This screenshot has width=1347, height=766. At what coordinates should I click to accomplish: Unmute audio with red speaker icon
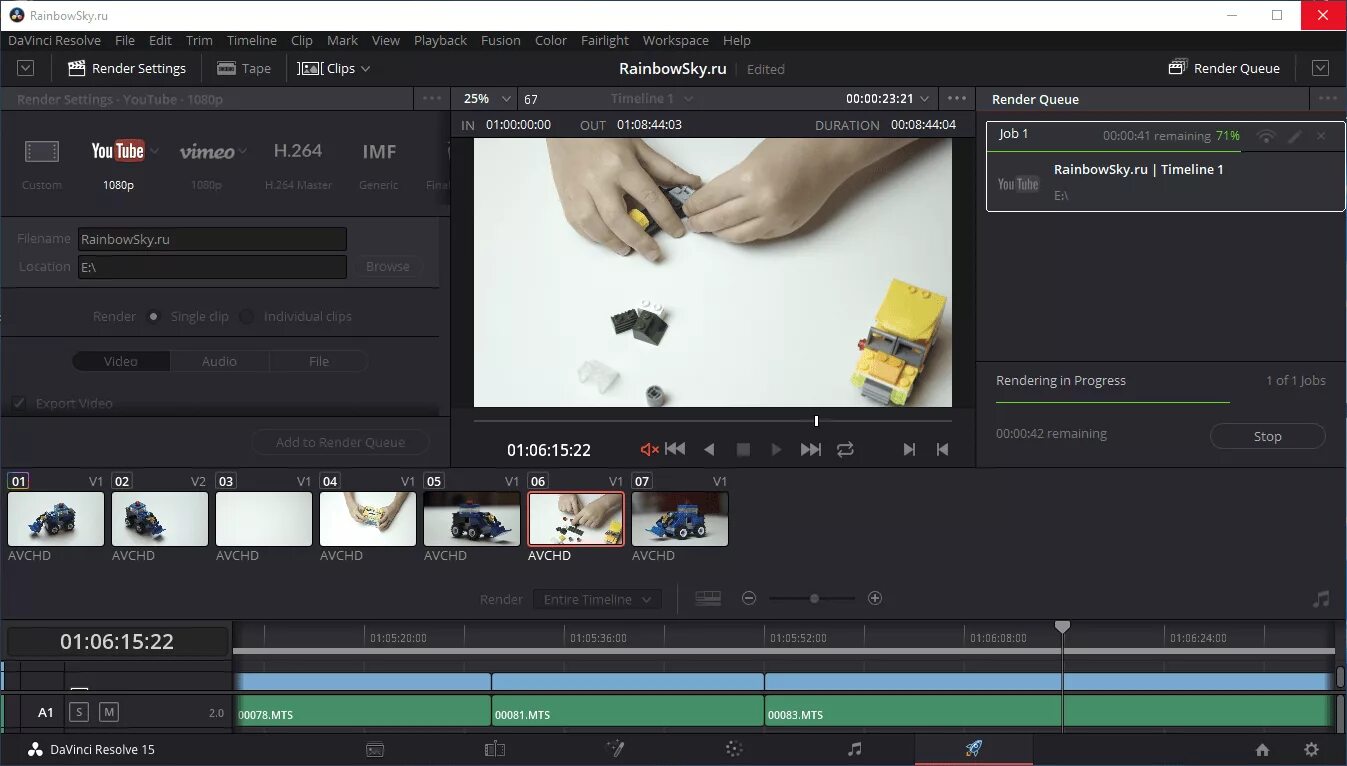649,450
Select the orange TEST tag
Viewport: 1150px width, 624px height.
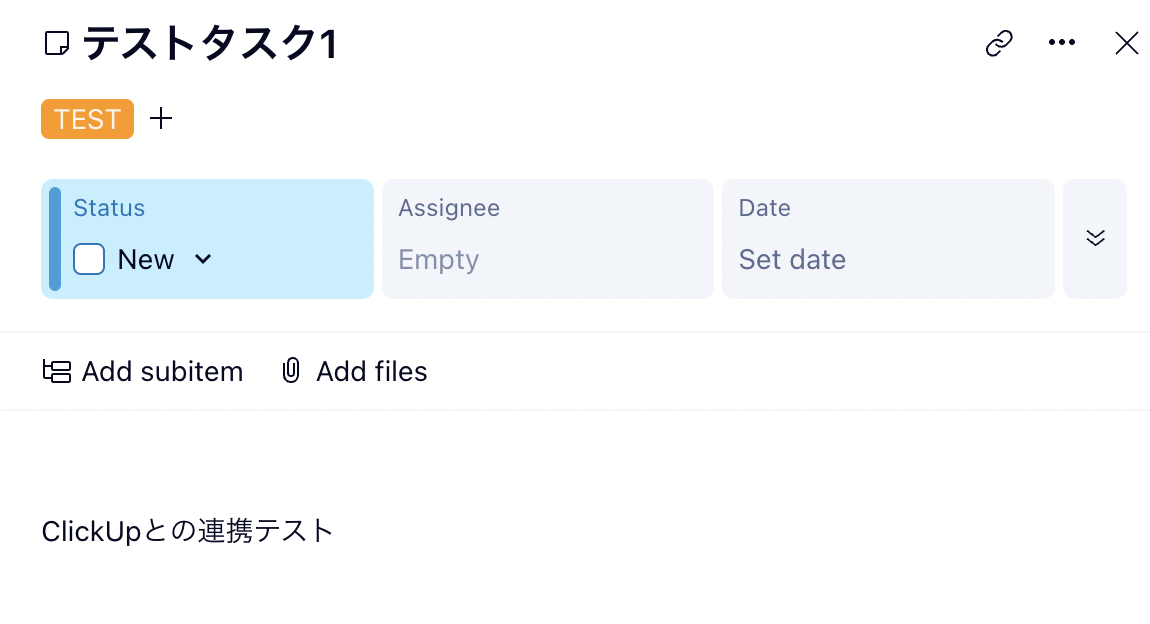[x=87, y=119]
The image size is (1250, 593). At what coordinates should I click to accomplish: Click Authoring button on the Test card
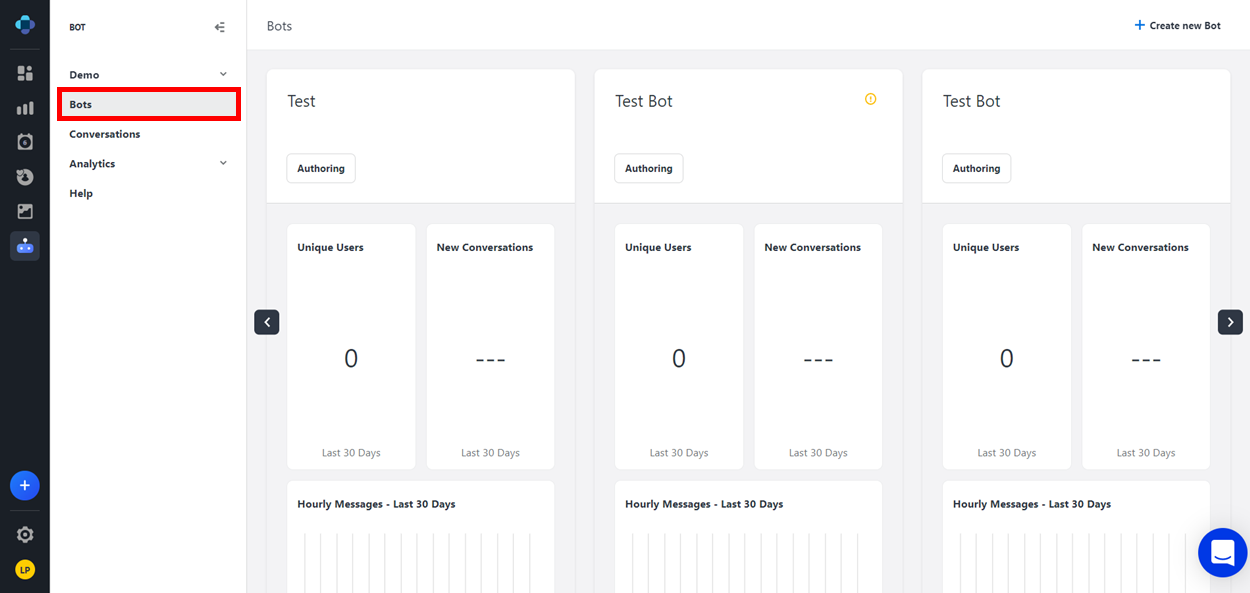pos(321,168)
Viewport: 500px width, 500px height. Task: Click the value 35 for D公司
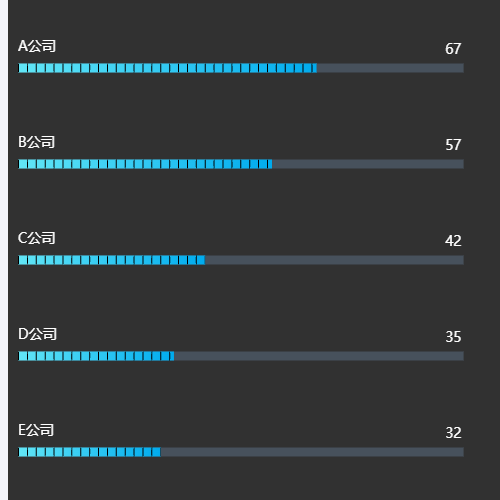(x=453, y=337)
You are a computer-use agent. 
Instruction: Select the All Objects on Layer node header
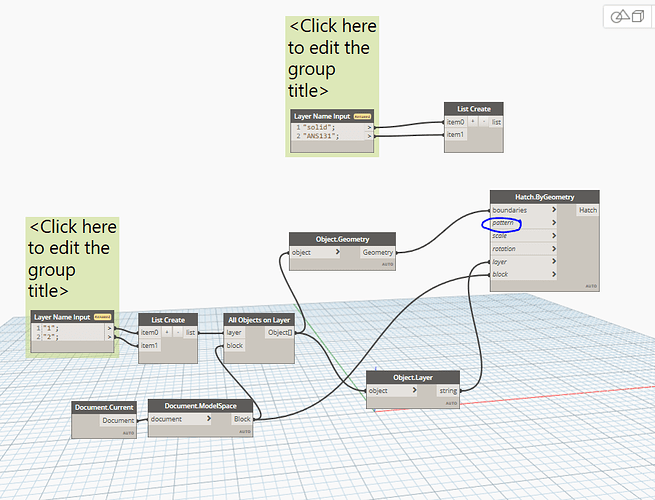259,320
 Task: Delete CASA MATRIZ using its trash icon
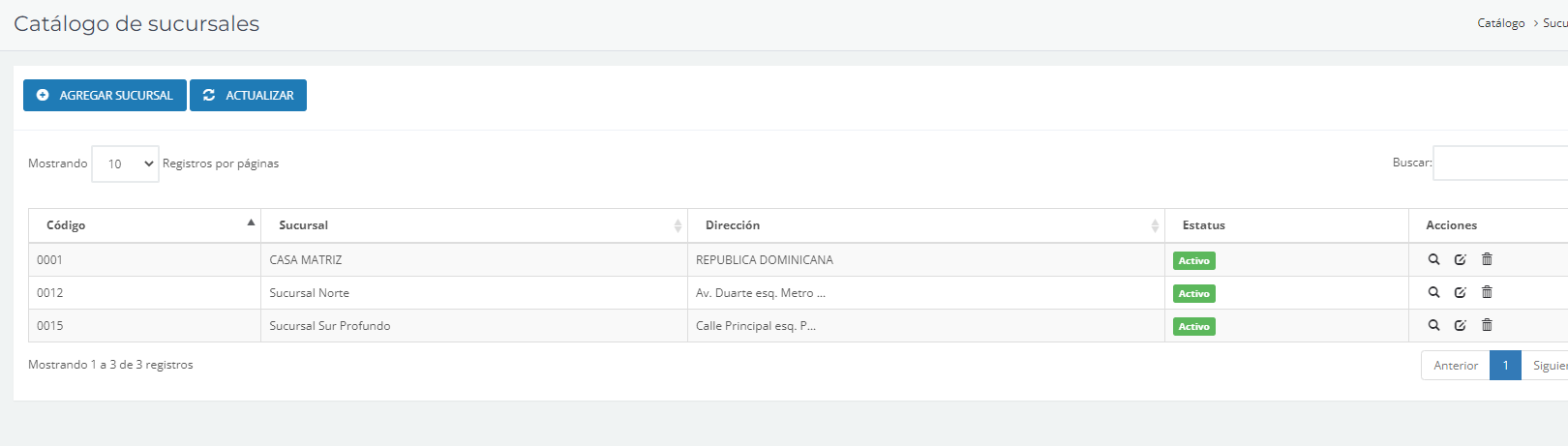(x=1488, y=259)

________________________

__Your instructions__:
Write out the data above in full and exactly, but not the pictures.

__Response below__:
This screenshot has width=1347, height=766. At what coordinates should I click to accomplish: Unmute audio with red speaker icon
649,450
Select the orange TEST tag
Viewport: 1150px width, 624px height.
[x=87, y=119]
The image size is (1250, 593). At what coordinates should I click to accomplish: Click Authoring button on the Test card
pos(321,168)
Viewport: 500px width, 500px height. Task: Click the value 35 for D公司
(x=453, y=337)
You are a computer-use agent. 
Instruction: Select the All Objects on Layer node header
259,320
 Task: Delete CASA MATRIZ using its trash icon
(x=1488, y=259)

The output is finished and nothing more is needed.